Common Clay Enlarge
Dec. 1. 1807. Publishd by Ja.s Sowerby London.
British Mineralogy
CCXLV
Quartzum argillaceum

Common Clay

  • Class 2. Earths.
  • Order 2. Mixed.
  • Gen. 4. Pulverulent Quartz.
  • Spec. 1. Mixed with Argilla.
  • Syn.
    • Potters Clay. Kirw. 1. 180.
    • Clay. Bab. 50.
    • Argile glaise. Haüy, 4. 442.
    • Loam, Potters Clay, Pipe Clay, and Variegated Clay. Jameson, 1. 301.

The best Pipe Clay (upper figure) is from Teignmouth in Devonshire, and is used in large quantities (being washed, and made plastic with water) for forming tobacco-pipes, and mixing in various sorts of pottery, at Vauxhall, &c. Much the same substance is found at Cambridge, called Gault, and is used for similar purposes, and of the more sandy sort are made whitish tiles and bricks. These nearly resemble the Flanders and Bath bricks*, as they are called; now I suppose a great and profitable article of trade, as they sell at a good price, 4d. each, for cleaning knives, &c.

Pool, in Dorsetshire—see middle figure—has much of this Clay, but rather inferior in quality in general.

Alum Bay in the Isle of Wight and Holyhead in Wales—sec lower figure—afford Clays of this kind, besides many other parts of Great Britain.

Clay in common is best characterized when wet and soft, in which state it is most generally found below the common surface of the Earth.
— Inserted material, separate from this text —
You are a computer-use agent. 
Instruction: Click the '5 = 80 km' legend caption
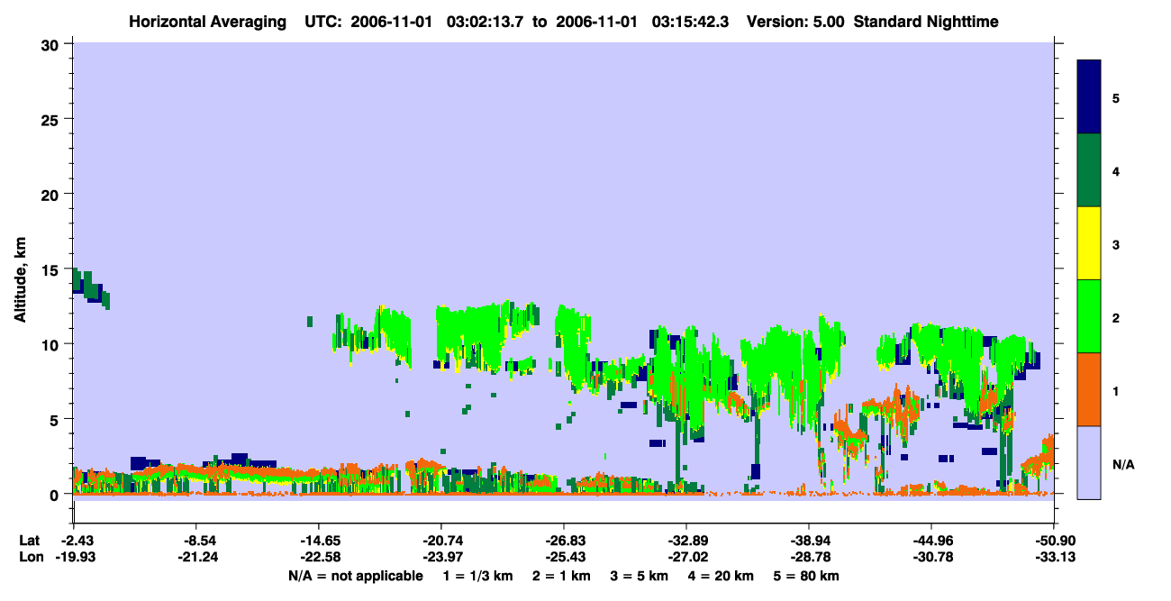click(807, 576)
It is known by its plastic qualities, and fitness to be formed into any shape. Thus specimens of common Clay are scarcely to be described by their fracture, and, being generally gathered in a moist state, have the marks of the tool, and are frequently made into balls or squares. Their tenacity, however, gives them a raggedness in breaking, rather peculiar to themselves, smoothest on the sides, and somewhat roughish or earthy; but when dry it varies much, according to circumstances, and is sometimes a little conchoidal. It is chosen as white as possible for pipe-making, and for the finer purposes, and certain proportions of different kinds are used to suit the intention of the potter. For making tobacco-pipes it is burnt or baked so as to stick to the tongue or lips, but is sometimes polished. In making china it is generally more baked and smoother, which adds to its hardness. This is said to be the best Clay for glass-house melting-pots. It is often used in the composition of artificial stone, and for cleaning cloth, wool and leather.

Pure Clay is said to have been found at Halle, in Saxony, but some doubts have arisen as to its being natural. This, according to Fourcroy, is composed of

Alumine 45
Sulphate of Lime 24
Water 27
Silica and a Muriate 4
100
  • * Which only differ in containing a much greater quantity of Sand.